There are only two modulation schemes which have been commercially deployed in fiber optical communications, namely the intensity modulation (IM) and the dual-polarization Quadrature Amplitude Modulation (QAM) schemes. These two modulation schemes, however, are very different in term of spectral efficiency, implementation’s complexity, transmission performance and reliability. Compared to the IM scheme, single sideband (SSB) modulation scheme can offer enhanced transmission performance and spectral efficiency. While SSB scheme has lower spectral efficiency than dual-polarization QAM scheme, it can provide additional functionalities, lower complexity and higher reliability. Because of these unique features, SSB modulation can be a suitable modulation format for several emerging applications such as dispersion tolerant DWDM regional and access networks, data center interconnect, optical network monitoring and 5G mobile fronthaul. In this talk, we will review the recent progress of optical SSB modulation for these applications and discuss its potential for commercialization in the near future.

About the Speaker

Son Thai Le is an optical transmission systems researcher at Nokia Bell Labs, Murray Hill, NJ, USA. He obtained his PhD in January 2016 from Aston University, UK. After that he joined the Digital Signal Processing department at Nokia Bell Labs in Stuttgart Germany. From May 2019, Son Thai Le has been with Nokia Bell Labs in NJ, USA. Son Thai Le has demonstrated many transmission records in reach, capacity and spectral efficiency of Nonlinear Frequency Division Multiplexed and short-reach direct detection systems. His current research interests include optical single-sideband modulation, short-reach direct detection and new signaling and architecture for 5G mobile fronthaul. In 2018, Son Thai Le was awarded as “Innovator under 35 Europe” and “Innovator of the year (Germany)” by MIT Technology Review for his contributions in fiber optical communications. He was the recipient of the “Best Paper Award” prizes at the German Information Technology Association (ITG) in 2018 and at NICS in 2019.

Keynote Speaker: Eli Yablonovitch

University of California, Berkeley

Light Trapping in Perspective; Not Just for Current, it Boosts Voltage Too

Almost all commercial solar panels use Light Trapping which increases the internal optical path length by 4(n squared), increasing the current, where n is refractive index.  In spite of numerous ingenious attempts, that classical enhancement factor has not been superseded.  It is sometimes over-looked that operating point Voltage also increases, by (kT/q)ln{4(n squared)}~100mVolts.

About the Speaker

Eli Yablonovitch is Director of the NSF Center for Energy Efficient Electronics Science (E3S), a multi-University Center headquartered at Berkeley. Yablonovitch introduced the idea that strained semiconductor lasers could have superior performance due to reduced effective mass (holes). With almost every human interaction with the internet, optical telecommunication occurs by strained semiconductor lasers. He is regarded as a Father of the Photonic BandGap concept, and he coined the term "Photonic Crystal". The geometrical structure of the first experimentally realized Photonic bandgap, is sometimes called “Yablonovite”. He was elected to NAE, NAS, NAI, AmAcArSci, and as Foreign Member, UK Royal

Top


Special Events

Symposium: Forty Years of Light Management

Forty years ago, in December 1981, Eli Yablonovitch submitted his seminal paper on “Statistical Ray Optics,” which was one of the first papers investigating light management for solar cells from a fundamental physics perspective.

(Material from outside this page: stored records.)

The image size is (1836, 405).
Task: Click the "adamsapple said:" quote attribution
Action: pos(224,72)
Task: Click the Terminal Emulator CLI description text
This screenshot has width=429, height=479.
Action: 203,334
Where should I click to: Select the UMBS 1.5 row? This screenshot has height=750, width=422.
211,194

Light management has mainly been performed with antireflective coatings and textures, which enhance the average light path and hence, absorption in the solar cells. In the last twenty years highly innovative concepts were also investigated, such as (quasi)periodic structures, plasmonic nanostructures, Bragg reflectors, and photonic up- and downconversion. On the other hand, state-of-the-art silicon solar cells have almost perfect light trapping with external quantum efficiencies close to 100% for a broad wavelength range using only conventional light trapping techniques.

With this symposium, we aim to bring together leading experts in the field representing all the light management concepts investigated during the past forty years. We will critically review different light trapping techniques developed in the past decades and discuss, how the field may and should develop further.

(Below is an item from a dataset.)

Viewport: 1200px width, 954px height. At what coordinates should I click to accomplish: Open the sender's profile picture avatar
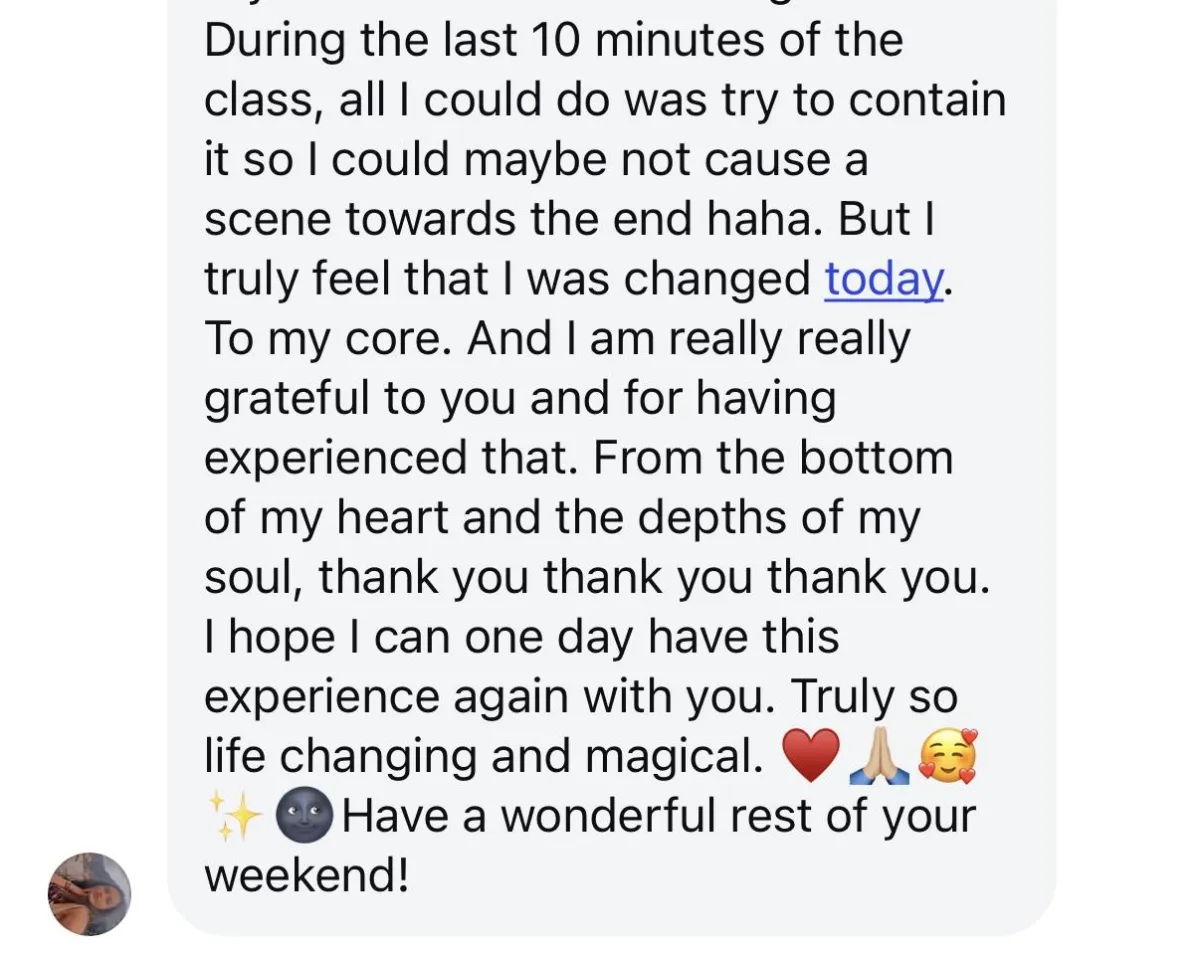click(90, 894)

Bioinspired Optics: From Fundamental Biology to Tools and Applications

NOMA Symposium outline:

The thematic focus of this symposium will be on the interdisciplinary area of bioinspired optics: specifically, understanding nature’s optical design principles and leveraging them for the development of novel optical tools. The talks will cover various approaches in biomolecular engineering and nanofabrication methodologies, which strive to emulate some of the unique light-manipulating capabilities of living systems, as well as the implementation of new optical characterization strategies. The symposium aims to encourage interdisciplinary discussion, with the simultaneous hope of identifying new research opportunities in bioinspired optics and photonics, advancing fundamental biological understanding, and accelerating next-generation optical tool development. Through our cross-disciplinary focus, we are striving to cultivate a cohesive and inclusive community of scientists at all career stages and from across all demographic groups.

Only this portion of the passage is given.